Çin masalları. Frederick Herman Martens
Чтение книги онлайн.
Читать онлайн книгу Çin masalları - Frederick Herman Martens страница 8
O zamanlar Dük Guan’ın eski bir yurttaşı ve tanıdığı olan bir keşiş Yeşim Pınarı Tepeleri’nde yaşıyordu. Keşiş geceleri ay ışığı altında yürürdü.
Birdenbire gökten bir çığlık işitti: “Başımı geri istiyorum!”
Keşiş yukarı baktı ve tıpkı yaşadığı zamanlardaki gibi elinde kılıcıyla at sırtında Dük Guan’ı gördü.

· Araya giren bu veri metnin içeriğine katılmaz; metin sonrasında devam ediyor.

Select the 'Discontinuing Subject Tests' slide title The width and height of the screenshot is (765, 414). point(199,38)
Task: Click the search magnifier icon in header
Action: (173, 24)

Sağında ve solunda bulutlarda belli belirsiz figürler olarak oğlu Guan Ping ve komutanlarından Zhou Cang duruyordu.
Keşiş ellerini kavuşturup şunları söyledi: “Yaşarken dürüst ve sadıktınız, öldüğünüzde bilge bir tanrı oldunuz; ancak kaderi kavrayamıyorsunuz! Eğer başınızı geri almakta ısrar ederseniz yaşamlarını sizin ellerinizde kaybetmiş binlerce düşmanınız hayatlarını geri kazanmak için kime başvuracak?”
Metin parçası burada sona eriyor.